Éléments de réponses avec les créateurs du long-métrage.
Spider-Man : New Generation vient de remporter l’Oscar du meilleur film d’animation. Mais comment l’esprit du Tisseur a-t-il été si remarquablement transposé sur grand écran ? On est allé poser la question aux réalisateurs et producteurs.
Article publié à l’origine dans le numéro de Première daté de décembre 2018.
Depuis seize ans et six films (bientôt sept), Spider-Man continue de vivre sa vie un peu à l’écart du grand univers Marvel et semble peiner à imposer sur le grand écran son statut d’icône de la pop culture. Comme si, malgré des succès publics indéniables, le Tisseur restait encore et toujours un héros de papier dans l’imaginaire collectif - là où Superman, Batman, Iron Man ou Wolverine sont devenus de vraies stars de cinéma. Comme pour confirmer un peu plus cette impression, la meilleure transposition de Peter Parker sur écran récente est... un jeu vidéo, Marvel’s Spider-Man. On y prend le contrôle du Monte-en-l’air dans un grand ride d’aventures nostalgiques en s’appropriant le costume manette en main et en entoilant sans restrictions des rues de New York reproduites de façon photoréaliste. On pensait le cinéma incapable de rivaliser sur ce terrain de l’intime et de l’émotion quasi proustienne, jusqu’à ce qu’on découvre les premières images de Spider-Man : New Generation. Ce film animé est une révolution à plus d’un titre. D’abord, il s’agit du premier film sur Miles Morales, le personnage qui a remplacé Peter Parker depuis quelques années dans les comics, un ado de 13 ans moitié afro-américain, moitié portoricain. Ensuite, ce New Generation repense la grammaire visuelle de Spider-Man et multiplie les incarnations du super-héros au sein d’un « Spider-Verse », une multitude d’univers parallèles qui menacent de s’effondrer sur eux-mêmes et de détruire la réalité si les Spider-Men ne font pas alliance. L’occasion était trop belle de rassembler tous les créateurs de cette petite bombe animée pour parler de l’ADN du super-héros, de la manière dont on la transpose sur grand écran et de notre rapport à Spidey. Rencontre avec les réalisateurs Rodney Rothman, Bob Persichetti et Peter Ramsey, ainsi que les producteurs Phil Lord et Chris Miller.
RODNEY ROTHMAN (co-réalisateur et scénariste) : C’est un personnage de comics, c’est vrai, mais je crois quand même que les films ont offert une incarnation iconique au personnage de Spidey et des images gravées dans la pop culture. Quand on dit Spider-Man, on pense immédiatement à des scènes marquantes qui ont transposé la légende sur grand écran, comme quand il arrête le métro avec sa toile dans Spider-Man 2, non ?
BOB PERSICHETTI (co-réalisateur) : C’est vrai. Et pour toute une génération, Spider-Man n’existe qu’à travers le cinéma. Plein de mômes n’ont jamais lu un seul comic book et le personnage est pourtant aussi populaire à leurs yeux.

ENTRÉES DE DONNÉES:
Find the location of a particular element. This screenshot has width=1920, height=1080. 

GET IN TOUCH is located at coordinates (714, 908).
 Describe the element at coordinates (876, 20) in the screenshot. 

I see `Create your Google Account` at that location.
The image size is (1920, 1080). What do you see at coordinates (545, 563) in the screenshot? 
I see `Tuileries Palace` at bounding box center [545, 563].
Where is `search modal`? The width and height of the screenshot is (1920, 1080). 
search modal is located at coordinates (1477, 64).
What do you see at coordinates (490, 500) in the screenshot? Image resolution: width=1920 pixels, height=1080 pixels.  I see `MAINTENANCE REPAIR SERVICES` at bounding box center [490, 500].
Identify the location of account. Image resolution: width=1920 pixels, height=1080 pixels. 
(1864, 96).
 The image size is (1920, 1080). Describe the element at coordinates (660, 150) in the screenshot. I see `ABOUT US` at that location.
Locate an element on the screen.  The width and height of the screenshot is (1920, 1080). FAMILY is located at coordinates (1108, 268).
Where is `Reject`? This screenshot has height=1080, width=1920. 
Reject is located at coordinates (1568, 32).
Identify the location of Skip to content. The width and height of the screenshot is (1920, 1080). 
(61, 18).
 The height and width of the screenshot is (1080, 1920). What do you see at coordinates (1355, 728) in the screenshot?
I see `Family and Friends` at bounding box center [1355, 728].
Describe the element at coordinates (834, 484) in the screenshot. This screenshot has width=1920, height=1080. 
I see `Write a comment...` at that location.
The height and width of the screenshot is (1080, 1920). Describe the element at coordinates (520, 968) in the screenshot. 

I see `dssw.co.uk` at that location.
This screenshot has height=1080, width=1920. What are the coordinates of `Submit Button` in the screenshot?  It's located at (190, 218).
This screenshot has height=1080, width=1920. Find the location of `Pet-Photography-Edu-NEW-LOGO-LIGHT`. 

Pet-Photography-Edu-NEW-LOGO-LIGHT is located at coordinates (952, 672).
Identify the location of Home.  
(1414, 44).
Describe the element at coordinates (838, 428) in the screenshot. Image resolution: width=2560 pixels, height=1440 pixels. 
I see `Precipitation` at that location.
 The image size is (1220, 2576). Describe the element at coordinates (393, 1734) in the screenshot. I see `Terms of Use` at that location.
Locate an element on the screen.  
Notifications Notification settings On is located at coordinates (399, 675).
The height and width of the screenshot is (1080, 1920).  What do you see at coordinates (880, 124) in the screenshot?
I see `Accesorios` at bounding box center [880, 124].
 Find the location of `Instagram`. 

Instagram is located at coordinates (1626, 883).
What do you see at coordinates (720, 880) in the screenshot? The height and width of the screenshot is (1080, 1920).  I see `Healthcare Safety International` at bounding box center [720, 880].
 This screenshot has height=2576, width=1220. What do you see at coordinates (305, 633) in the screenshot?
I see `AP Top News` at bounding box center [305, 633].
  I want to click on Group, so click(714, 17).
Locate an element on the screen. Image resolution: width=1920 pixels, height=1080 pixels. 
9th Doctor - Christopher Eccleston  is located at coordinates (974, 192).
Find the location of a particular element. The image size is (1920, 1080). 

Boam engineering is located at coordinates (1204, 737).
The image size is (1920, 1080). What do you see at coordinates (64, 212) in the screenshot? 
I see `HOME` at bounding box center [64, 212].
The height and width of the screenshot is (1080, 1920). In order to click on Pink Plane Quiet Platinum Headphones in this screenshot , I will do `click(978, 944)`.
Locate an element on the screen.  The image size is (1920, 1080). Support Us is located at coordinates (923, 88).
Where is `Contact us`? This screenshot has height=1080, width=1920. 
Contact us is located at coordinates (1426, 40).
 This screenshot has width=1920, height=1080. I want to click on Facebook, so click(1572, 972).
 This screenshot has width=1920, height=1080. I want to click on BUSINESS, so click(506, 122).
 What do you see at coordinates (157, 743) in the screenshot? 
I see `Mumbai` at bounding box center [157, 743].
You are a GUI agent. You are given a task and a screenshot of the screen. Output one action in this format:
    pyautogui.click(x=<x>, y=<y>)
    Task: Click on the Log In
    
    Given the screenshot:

CONSIGNE 1: D'après l'article sur Spider-Man : New Generation, quel âge a Miles Morales ?
CONSIGNE 2: Poursuivez l'entretien sur Spider-Man : New Generation à partir de sa dernière réplique.

RÉPONSE ATTENDUE 1: Il a 13 ans.

RÉPONSE ATTENDUE 2:
PHIL LORD (producteur et scénariste) : Après, on pourrait discuter longtemps de l’impact des films sur la pop culture. Et je ne serais pas vraiment capable de le définir par rapport à celui des comics. Avec Chris [Miller], nous sommes fans des longs métrages, et c’est pour ça qu’on y fait référence dans Spider-Man : New Generation. Mais il nous a fallu revenir aux comics et à ce personnage que Stan Lee et Steve Ditko ont inventé il y a bien longtemps. Un super-héros profondément humain, trop jeune, craintif. Et qui ne se prend jamais au sérieux. C’était une vision hyper irrévérencieuse du super-héros et on voulait l’exprimer de façon moderne, tout en s’éloignant le plus possible de ce qui avait été fait jusque-là.
RODNEY ROTHMAN : La grande difficulté à laquelle on se heurte en adaptant Spider-Man est l’énormité de ce qu’il représente, une sorte de mythe moderne qui a fait le tour du monde et résonné auprès de millions de fans de façon très personnelle. À l’évidence, les comics ont eu un plus grand impact parce qu’ils sont à l’origine de tout.
PHIL LORD : Avec ce genre de franchise monstre, on a la responsabilité de représenter à l’écran ce que les gens aiment depuis des décennies, tout en apportant notre personnalité et notre vision pour que le résultat soit authentique. C’est un équilibre compliqué à trouver. La seule façon de faire le meilleur boulot possible, c’est d’être très sincère et d’aimer le personnage. Quand on fait La Grande Aventure Lego par exemple, on aime ce que Lego représente, sinon rien de bon n’en sort. Pareil pour Solo : A Star Wars Story. Et quand tu as du bol, ça marche. (Rires.)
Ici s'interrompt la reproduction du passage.